If you’re suffering a case of job dissatisfaction, why not consider a career as a social worker? With the opportunity to make a real difference in your community, it’s the ideal career for those looking to bring their skills, experience and knowledge to a rewarding new position.
Social care is a growing sector that offers a wide range of career options. You may aspire to become a social worker, helping young people and their families deal with challenging situations. Or you may enter the field of adult health and social care, providing guidance and advice to vulnerable people from all backgrounds and walks of life.
It goes without saying that a career as a social worker can be challenging. But if you have the patience, empathy and knowledge required, there are few jobs that are as fulfilling and enjoyable.
Think you have what it takes? Read our comprehensive guide on becoming a social worker below. In it, we look at the duties involved and the qualifications you’ll need, so you can decide if it’s the right career for you.
- What is a social worker?
- What qualifications do you need to become a social worker?
- How much do social workers earn?
- What type of person would suit being a social worker?
- What are the benefits of becoming a social worker?
- What career progression can you expect as a social worker?
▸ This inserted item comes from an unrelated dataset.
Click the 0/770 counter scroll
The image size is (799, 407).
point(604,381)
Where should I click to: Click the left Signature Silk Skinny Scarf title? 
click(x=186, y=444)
Social workers are care professionals who provide guidance and support to children and their families. They’re safeguarding professionals who protect young people from harm, liaising with parents, teachers and local authorities to solve problems and find positive resolutions in challenging situations.
Social workers are typically employed by social service departments of local authority councils. However, a growing number of health and care organisations have started taking on qualified social workers, including the NHS. These social workers typically offer targeted care in specific situations, such as when a person returns home after undergoing serious medical treatment.
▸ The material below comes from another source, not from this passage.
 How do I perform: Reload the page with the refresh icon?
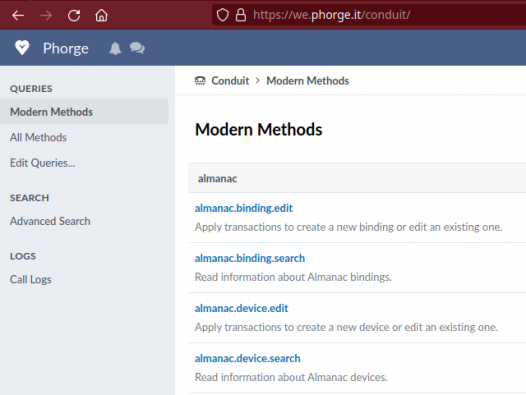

Qualified social workers who are employed by their local authority are responsible for a wide range of duties as part of their day-to-day work. They’re often required to make difficult decisions in high-pressure situations, so patience, empathy and a cool head are musts for the role.
Here are some of the typical duties you’ll be responsible for as a social worker:
- Conducting home searches to make sure children and young people are receiving the appropriate level of care
- Liaising with school safeguarding officers, teachers, parents, local authorities and the police to resolve safeguarding issues
- Writing up assessments and reports into a child’s safeguarding and welfare
- Appearing in court to give evidence when required
- Taking a proactive approach to ongoing training and learning
- Offering support and guidance to children, young people and families in difficult situations
- Recommending the best course of action in challenging situations
- Participating in regular meetings with a range of safeguarding personnel
- Accurate record-keeping and reporting
These are just some of the duties you’ll be responsible for as a qualified social worker. The beauty of the position is that it’s incredibly varied, with every day bringing new challenges, new tasks and new opportunities to develop your skills.
If you aspire to become a full-time social worker for your local authority council, you’ll first need to complete a degree in social work to enter the field. This degree must be approved by one of the four main regulators in the UK, including Social Work England, Social Care Wales, the Scottish Social Services Council, and the Northern Ireland Social Care Council.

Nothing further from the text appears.